Story of 13-year-old Holocaust victim told through Instagram
Video report by ITV News Correspondent Rebecca Barry
The true story of a 13-year-old Holocaust victim is being told through Instagram to bring the horrors of the Final Solution to a post-millennial generation.
'Eva Stories (#eva_stories) is the social media re-telling of Eva Heyland's diaries that relates, in her own words, the story of how a teenager's happy childhood in her native Hungary was brutally cut short by persecution and, eventually, the gas chambers of Auschwitz.
The account went live on Wednesday afternoon to mark the start of Israel’s annual Holocaust Martyrs’ and Heroes’ Remembrance Day.
It was viewed over a hundred million views in just 24 hours.
The Instagram story that trails the project shows Eva, played by 12-year-old Mia Quiney from Kent, dancing with her #BFFs, standing at a piano with her grandparents and eating ice cream in the park with her crush.

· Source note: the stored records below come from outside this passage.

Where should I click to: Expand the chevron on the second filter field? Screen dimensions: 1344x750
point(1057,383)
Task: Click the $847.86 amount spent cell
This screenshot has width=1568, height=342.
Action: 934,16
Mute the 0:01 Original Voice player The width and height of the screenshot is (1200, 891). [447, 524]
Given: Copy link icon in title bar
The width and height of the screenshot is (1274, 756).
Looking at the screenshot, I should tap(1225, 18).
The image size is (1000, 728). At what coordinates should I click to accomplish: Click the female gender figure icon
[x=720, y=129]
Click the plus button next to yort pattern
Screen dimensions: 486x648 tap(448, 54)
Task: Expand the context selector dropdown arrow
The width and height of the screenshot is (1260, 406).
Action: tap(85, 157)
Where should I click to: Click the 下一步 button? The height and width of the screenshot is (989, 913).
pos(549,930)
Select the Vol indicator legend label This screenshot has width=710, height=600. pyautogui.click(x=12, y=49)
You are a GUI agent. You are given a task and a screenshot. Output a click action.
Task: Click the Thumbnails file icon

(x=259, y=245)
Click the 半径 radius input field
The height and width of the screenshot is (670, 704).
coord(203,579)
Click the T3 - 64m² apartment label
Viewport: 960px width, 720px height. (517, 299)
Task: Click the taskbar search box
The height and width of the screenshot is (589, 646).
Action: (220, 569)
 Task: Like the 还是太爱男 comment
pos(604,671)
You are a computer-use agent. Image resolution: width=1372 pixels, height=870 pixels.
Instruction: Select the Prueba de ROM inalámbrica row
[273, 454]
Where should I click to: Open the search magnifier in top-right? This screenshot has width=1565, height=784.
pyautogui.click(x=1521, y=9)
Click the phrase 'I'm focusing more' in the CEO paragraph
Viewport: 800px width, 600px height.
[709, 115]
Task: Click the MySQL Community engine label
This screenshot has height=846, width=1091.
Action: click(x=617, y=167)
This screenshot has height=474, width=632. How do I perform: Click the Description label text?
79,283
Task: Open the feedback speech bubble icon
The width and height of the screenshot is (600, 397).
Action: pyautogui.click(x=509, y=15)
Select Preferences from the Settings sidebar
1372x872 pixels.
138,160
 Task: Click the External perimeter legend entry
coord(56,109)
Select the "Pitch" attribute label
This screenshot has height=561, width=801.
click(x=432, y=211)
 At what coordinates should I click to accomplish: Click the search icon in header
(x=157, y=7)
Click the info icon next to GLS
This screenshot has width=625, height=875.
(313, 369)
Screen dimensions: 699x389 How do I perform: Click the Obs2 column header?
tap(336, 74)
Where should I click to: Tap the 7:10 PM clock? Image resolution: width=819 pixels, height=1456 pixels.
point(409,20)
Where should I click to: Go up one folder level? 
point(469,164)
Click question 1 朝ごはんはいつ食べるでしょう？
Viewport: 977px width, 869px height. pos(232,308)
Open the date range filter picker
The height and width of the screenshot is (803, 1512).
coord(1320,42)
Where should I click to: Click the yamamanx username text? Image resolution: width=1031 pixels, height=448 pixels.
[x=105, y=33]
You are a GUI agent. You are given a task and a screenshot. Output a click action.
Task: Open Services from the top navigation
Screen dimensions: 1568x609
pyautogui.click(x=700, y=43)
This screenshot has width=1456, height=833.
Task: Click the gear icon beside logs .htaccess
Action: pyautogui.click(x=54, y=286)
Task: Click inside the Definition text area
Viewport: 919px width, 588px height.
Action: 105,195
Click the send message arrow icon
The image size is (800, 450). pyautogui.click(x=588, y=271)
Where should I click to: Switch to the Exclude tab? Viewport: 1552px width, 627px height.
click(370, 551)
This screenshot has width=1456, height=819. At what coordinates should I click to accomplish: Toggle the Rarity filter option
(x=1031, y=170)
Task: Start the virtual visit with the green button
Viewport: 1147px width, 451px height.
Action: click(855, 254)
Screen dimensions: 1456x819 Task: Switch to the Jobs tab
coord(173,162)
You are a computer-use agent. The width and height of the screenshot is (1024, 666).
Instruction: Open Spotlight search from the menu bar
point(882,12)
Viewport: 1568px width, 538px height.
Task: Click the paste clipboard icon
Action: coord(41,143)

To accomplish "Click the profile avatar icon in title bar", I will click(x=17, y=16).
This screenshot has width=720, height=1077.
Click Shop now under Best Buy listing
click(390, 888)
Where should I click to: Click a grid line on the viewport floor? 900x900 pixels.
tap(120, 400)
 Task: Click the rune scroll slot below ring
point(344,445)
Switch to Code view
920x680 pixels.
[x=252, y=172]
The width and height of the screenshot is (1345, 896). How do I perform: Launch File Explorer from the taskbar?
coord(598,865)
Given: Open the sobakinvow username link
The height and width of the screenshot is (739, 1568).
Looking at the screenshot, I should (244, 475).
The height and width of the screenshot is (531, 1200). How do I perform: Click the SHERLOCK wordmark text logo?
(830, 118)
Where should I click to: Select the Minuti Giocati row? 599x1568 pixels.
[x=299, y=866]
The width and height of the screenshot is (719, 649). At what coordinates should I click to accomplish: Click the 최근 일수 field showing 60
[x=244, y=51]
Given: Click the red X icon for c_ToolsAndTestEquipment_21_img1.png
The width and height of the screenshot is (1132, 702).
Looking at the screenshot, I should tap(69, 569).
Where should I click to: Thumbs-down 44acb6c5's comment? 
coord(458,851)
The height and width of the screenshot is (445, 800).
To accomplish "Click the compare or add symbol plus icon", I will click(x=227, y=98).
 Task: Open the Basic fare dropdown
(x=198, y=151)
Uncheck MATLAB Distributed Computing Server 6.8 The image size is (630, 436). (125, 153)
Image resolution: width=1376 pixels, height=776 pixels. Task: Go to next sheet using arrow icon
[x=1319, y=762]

But the light hearted tone gives way to something far darker as neighbours spit insults at her and Nazi soldiers round up her family. Haunting images show men, women and children in the cattle trucks that delivered them to the death camps.
Holocaust remembrance advocates are increasingly looking for new ways to keep survivors' stories alive as global understanding of the genocide that killed six million European Jews - around two-thirds of the continent's Jewish population - between 1941-1945, diminishes.
Mia Quiney said using Instagram in this way makes Eva's story "relatable to anyone who has a phone and is her age".
Mia told ITV News: "People from Israel my age have texted me saying their grandparents were Holocaust survivors and this has helped them come into contract to what their grandparents were feeling."
'Eva Stories' is the creation of billionaire businessman Mati Kochavi who spent £4 million pounds on the project so the world could hear the story that "broke his heart".
It has not been without controversy, with some people saying using social media as a platform to tell one of history's darkest chapters is "sensationalist" and "distasteful".
But speaking to ITV News Mr Kochavi said: "We have new tools, there's new technology, and if we use the new technology, we can create new ways to educate young people in a better way."
And as Holocaust survivors disappear, it is more vital than ever to kept stories like Eva's at the forefront of the world's consciousness.